Applejack stopped again, and rubbed the back of neck sheepishly. «Well, most of the Pears have answered. Thar’s still a few Ah’m waitin’ fer. But they all insist that none o’ the family would ask fer help without first askin’ Pear family. But none o’ them have heard family askin’ fer help.» She frowned scowled. «An’ thay say there ain’t any Pears in Trotland.»

Twilight frowned and sighed. She looked at Rarity. «Trotland is pretty far away.»

Rarity looked back. «Five weeks, though?»

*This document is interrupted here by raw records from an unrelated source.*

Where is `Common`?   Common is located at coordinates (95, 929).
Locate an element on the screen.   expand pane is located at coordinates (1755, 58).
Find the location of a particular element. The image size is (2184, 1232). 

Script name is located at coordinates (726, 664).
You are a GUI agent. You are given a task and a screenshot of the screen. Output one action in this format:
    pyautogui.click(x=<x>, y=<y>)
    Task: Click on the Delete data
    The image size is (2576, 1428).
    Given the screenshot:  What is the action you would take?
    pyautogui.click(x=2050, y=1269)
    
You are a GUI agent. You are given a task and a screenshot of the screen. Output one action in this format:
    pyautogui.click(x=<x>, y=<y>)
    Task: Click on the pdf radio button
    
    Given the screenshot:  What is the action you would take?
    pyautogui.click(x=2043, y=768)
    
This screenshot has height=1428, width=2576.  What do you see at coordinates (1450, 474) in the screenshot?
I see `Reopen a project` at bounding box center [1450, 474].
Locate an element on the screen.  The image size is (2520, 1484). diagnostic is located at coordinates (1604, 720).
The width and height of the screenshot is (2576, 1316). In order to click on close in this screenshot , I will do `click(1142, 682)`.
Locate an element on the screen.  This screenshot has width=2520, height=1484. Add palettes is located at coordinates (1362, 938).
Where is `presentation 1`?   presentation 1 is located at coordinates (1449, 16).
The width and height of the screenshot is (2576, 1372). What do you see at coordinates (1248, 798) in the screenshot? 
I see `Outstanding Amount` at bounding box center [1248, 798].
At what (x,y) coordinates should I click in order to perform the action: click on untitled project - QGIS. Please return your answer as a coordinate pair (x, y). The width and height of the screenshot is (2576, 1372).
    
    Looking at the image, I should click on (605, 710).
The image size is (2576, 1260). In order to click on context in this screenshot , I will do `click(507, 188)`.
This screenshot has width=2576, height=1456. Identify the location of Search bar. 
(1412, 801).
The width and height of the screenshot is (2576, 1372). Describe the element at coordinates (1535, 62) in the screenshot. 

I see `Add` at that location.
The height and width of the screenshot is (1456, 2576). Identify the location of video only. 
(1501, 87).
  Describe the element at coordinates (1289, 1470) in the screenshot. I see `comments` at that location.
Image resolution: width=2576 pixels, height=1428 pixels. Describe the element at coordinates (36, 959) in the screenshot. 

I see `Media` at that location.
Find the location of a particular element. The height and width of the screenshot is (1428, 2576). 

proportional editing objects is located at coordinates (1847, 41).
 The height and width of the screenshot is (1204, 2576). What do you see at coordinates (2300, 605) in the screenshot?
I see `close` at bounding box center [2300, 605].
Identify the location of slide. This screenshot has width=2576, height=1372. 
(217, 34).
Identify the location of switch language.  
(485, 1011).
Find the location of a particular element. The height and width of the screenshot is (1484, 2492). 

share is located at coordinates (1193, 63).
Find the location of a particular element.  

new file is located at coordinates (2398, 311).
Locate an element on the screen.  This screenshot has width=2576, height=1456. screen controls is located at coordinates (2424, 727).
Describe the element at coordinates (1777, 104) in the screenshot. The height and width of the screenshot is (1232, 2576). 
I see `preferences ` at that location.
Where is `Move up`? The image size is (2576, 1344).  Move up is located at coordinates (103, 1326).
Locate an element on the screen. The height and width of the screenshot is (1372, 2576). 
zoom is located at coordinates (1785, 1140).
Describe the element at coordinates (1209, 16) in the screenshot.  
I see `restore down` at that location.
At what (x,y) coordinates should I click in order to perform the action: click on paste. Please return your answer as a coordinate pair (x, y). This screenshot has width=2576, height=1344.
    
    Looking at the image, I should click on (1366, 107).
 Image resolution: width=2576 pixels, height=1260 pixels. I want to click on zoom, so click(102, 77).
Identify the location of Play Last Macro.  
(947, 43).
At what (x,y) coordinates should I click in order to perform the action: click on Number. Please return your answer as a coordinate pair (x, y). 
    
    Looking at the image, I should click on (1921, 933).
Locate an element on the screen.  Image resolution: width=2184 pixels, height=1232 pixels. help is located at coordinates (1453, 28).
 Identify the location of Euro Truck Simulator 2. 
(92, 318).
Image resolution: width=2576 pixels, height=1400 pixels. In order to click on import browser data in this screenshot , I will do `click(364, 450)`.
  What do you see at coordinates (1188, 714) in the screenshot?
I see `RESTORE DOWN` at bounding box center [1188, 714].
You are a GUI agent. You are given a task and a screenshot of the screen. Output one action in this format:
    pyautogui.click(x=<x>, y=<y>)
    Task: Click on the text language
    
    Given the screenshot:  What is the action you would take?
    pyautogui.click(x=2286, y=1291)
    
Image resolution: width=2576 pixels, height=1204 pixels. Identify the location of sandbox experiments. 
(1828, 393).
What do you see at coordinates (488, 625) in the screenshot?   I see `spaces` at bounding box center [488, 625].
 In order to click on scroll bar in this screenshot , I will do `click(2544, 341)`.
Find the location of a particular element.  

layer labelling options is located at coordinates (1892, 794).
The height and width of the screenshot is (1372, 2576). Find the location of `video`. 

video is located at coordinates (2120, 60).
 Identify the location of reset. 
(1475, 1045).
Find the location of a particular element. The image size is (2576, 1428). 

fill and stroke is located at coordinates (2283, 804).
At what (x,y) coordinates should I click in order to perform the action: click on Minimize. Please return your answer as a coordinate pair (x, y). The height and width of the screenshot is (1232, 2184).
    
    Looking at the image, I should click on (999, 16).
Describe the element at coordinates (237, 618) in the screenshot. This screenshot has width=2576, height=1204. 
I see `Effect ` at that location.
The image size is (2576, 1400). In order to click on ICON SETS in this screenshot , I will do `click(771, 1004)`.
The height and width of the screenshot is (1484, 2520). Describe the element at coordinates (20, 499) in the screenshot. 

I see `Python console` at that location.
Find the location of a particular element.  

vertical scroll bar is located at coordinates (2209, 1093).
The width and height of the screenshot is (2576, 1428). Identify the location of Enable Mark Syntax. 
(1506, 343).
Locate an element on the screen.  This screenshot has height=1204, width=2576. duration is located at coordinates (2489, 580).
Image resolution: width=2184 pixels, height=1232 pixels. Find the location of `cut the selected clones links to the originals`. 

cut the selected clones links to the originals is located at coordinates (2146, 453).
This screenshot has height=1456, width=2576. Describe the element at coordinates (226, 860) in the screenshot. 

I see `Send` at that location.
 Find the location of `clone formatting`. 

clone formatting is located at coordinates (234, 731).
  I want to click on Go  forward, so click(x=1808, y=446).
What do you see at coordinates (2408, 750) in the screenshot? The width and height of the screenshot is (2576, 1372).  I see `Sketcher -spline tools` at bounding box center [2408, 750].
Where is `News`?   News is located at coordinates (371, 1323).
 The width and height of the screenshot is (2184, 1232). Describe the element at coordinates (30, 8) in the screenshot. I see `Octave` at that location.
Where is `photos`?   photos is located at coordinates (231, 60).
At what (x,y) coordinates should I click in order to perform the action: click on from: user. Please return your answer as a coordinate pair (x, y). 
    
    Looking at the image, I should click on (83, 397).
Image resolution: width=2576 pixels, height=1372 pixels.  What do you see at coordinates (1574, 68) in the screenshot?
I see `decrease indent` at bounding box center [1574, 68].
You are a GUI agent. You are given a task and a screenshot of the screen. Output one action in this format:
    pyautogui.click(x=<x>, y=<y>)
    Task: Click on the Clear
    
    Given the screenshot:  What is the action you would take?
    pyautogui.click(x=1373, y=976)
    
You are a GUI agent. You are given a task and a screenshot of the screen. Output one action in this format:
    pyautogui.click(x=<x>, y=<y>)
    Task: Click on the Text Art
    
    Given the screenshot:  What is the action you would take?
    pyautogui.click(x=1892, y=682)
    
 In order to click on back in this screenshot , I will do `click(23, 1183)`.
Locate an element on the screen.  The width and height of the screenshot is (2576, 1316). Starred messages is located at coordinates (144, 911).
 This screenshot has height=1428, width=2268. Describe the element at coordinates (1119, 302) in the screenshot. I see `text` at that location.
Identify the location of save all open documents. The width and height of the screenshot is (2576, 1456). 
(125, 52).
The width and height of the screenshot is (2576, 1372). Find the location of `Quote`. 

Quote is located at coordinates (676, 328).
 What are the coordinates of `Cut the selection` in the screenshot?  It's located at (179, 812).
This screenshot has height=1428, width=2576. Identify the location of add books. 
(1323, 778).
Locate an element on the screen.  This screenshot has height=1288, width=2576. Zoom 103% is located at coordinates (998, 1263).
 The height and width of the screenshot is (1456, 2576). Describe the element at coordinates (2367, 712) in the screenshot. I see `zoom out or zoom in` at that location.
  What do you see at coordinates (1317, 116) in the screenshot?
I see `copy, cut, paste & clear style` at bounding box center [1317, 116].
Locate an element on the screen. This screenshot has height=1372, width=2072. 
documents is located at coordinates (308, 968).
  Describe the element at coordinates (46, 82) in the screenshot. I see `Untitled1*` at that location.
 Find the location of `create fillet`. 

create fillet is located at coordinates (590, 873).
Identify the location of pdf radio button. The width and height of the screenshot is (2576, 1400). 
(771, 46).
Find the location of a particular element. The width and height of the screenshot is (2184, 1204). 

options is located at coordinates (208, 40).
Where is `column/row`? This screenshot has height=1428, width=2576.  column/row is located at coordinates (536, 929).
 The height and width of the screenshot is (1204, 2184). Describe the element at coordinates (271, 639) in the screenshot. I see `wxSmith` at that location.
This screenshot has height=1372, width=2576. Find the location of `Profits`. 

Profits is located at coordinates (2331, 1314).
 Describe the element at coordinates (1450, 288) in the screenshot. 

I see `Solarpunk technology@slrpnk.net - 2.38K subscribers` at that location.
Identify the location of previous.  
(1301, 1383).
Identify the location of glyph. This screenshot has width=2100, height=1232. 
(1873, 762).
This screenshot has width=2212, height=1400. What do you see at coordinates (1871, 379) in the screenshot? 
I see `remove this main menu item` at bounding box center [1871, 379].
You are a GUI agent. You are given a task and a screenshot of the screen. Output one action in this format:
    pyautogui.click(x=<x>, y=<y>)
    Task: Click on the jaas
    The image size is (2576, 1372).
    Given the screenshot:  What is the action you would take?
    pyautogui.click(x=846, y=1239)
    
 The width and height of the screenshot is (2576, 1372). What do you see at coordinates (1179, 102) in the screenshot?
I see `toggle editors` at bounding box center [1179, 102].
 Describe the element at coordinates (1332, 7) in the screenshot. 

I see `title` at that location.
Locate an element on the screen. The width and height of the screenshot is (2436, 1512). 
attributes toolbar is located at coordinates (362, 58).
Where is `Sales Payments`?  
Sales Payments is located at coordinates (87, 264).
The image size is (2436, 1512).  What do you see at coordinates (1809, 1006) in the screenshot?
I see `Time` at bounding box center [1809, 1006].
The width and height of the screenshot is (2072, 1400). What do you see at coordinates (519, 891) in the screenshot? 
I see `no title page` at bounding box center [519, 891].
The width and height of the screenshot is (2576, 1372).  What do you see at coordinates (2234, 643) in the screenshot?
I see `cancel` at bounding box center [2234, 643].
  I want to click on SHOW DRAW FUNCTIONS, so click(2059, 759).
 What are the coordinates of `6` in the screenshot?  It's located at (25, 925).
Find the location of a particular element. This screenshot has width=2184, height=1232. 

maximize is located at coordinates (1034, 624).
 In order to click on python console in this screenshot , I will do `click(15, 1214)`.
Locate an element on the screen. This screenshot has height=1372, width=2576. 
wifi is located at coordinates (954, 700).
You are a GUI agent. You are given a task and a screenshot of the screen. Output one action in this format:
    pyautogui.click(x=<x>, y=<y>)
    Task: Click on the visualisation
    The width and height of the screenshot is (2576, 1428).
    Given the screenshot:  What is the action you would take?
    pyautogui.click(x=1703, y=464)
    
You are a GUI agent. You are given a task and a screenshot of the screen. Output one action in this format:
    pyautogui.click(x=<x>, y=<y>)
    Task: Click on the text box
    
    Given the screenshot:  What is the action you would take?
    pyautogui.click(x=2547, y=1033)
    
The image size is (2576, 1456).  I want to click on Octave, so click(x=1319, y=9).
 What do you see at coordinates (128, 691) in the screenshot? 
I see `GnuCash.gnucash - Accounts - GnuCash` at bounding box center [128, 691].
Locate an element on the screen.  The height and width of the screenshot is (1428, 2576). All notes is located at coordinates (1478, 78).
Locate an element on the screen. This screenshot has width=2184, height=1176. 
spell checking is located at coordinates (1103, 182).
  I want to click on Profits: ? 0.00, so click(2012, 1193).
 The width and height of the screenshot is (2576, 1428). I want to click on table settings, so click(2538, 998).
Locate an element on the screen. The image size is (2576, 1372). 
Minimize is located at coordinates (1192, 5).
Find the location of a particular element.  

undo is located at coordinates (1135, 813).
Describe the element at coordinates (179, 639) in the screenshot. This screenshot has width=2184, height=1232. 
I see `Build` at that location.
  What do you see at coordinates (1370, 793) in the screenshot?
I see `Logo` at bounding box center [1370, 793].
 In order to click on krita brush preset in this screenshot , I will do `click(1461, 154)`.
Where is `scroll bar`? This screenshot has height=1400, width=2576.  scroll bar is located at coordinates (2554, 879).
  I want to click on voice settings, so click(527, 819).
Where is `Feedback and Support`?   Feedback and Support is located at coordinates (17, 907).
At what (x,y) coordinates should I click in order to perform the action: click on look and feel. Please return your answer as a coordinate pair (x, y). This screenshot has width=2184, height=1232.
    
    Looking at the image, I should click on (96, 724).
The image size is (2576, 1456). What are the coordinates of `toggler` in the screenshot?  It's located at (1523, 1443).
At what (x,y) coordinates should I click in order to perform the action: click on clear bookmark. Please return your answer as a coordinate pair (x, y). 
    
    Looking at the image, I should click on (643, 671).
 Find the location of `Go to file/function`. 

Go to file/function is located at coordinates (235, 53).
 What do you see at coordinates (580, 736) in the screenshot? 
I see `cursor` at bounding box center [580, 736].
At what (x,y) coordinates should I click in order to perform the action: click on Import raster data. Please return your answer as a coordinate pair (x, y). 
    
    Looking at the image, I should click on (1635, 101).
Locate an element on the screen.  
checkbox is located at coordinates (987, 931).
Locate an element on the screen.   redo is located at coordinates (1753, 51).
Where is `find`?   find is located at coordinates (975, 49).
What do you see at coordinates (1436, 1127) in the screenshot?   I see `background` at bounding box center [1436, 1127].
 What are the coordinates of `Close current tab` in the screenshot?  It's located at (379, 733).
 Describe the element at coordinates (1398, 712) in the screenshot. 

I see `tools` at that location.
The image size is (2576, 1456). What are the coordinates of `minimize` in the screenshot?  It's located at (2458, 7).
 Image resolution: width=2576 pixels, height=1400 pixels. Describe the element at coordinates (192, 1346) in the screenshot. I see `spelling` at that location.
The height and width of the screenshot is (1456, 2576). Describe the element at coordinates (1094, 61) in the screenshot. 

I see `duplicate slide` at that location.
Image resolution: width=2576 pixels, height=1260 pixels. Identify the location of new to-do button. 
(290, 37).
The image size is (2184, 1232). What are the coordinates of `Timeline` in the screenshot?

«What’s Scootaloo say?» She looked back and forth between the two mares.

«She’s gone, too,” said Rarity. «I checked when I was in Canterlot this weekend. The Weather Office said she’d been recalled to Cloudsdale.» She sighed. «I sent a letter, but I haven’t heard back yet.»

Twilight felt her eyebrows arch up. «All three of the Cutie Mark Crusaders are missing? »

The other two mares shrugged.

Twilight sighed. «I’ll ask Princess Celestia to send a diplomatic pouch to Trotland and ask them to make a welfare check on Sweetie Belle and Apple Bloom.» She smiled wryly. «You know it’ll probably embarrass the poor fillies half to death to have an Ambassador personally check on them.»

«Then they should have written, shouldn’t they?» Rarity said calmly. She relaxed a bit at knowing at least something was being done.

«Why don’t you, » the purple alicorn said to Applejack, «send another round of letters just to confirm they don’t know anything? Send it express.» She took a deep breath and let it out slowly. «And I’ll ask Dash to find out what’s going on with Scootaloo.»

She looked back at her friends. «In two weeks we should have some definitive answers about the fillies.»

The other two exchanged relieved looks.

After several minutes’ silence, Rarity said, «Well, I don’t know about you two, but I’m feeling more than a little frazzled. How about we visit the Ponyville Spa? My treat?»